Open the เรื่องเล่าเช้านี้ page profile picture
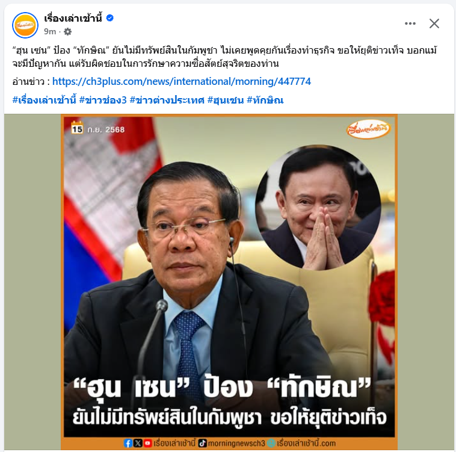 tap(25, 25)
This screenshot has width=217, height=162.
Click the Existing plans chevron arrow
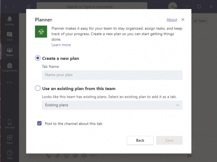pos(178,105)
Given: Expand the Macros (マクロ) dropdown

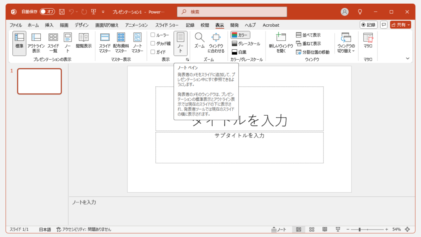Looking at the screenshot, I should tap(368, 42).
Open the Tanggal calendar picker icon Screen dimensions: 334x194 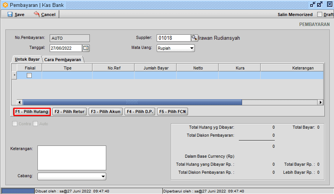[86, 48]
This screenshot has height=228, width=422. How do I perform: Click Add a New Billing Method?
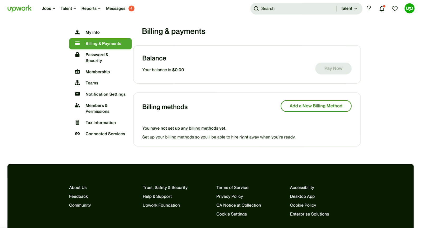[x=316, y=106]
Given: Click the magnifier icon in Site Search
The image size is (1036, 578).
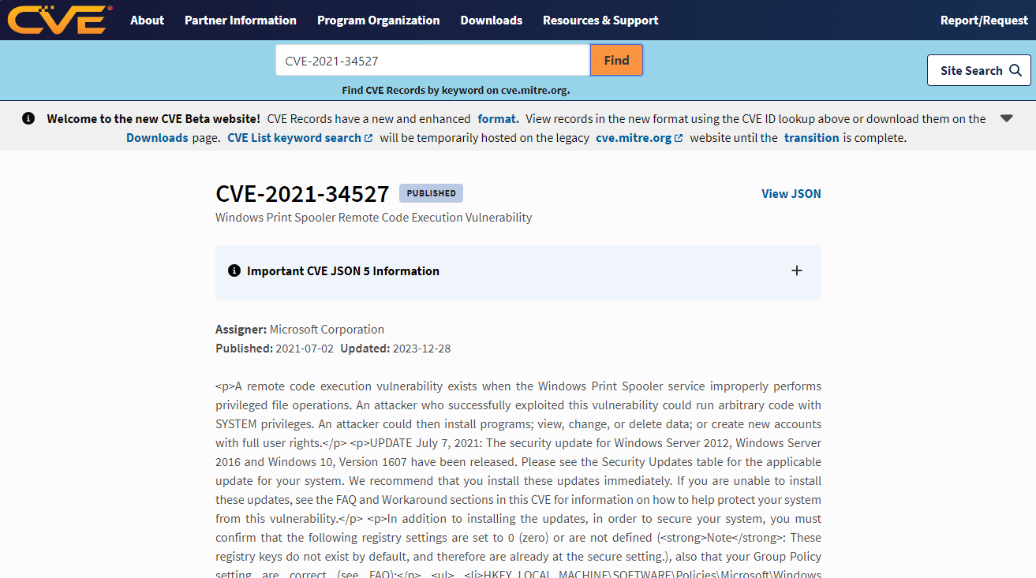Looking at the screenshot, I should [1016, 70].
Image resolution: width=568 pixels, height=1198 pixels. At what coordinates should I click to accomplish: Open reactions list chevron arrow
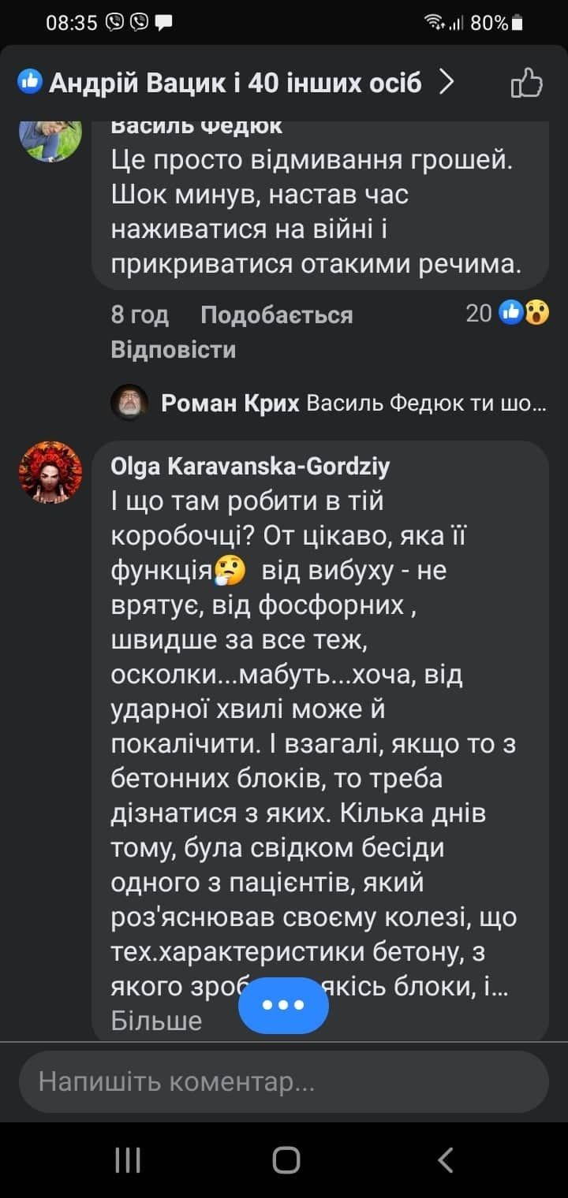[447, 81]
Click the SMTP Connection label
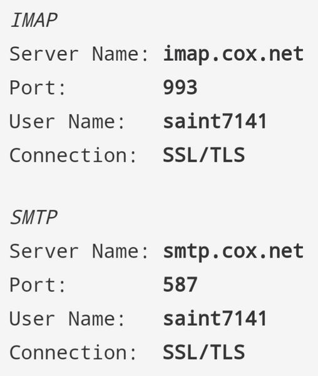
* * * * * * *
- WHAT YOU NEED TO DO -
Retype precisely, and only, the lines from the one holding "Given: Click the" through the final line of the data above, with the pictures omitted.

- SOLVED EXERCISE -
Given: Click the magnifier icon in Site Search
The image size is (1036, 578).
Looking at the screenshot, I should [1016, 70].
Image resolution: width=568 pixels, height=1198 pixels. At what coordinates should I click to accomplish: Open reactions list chevron arrow
[447, 81]
Click the SMTP Connection label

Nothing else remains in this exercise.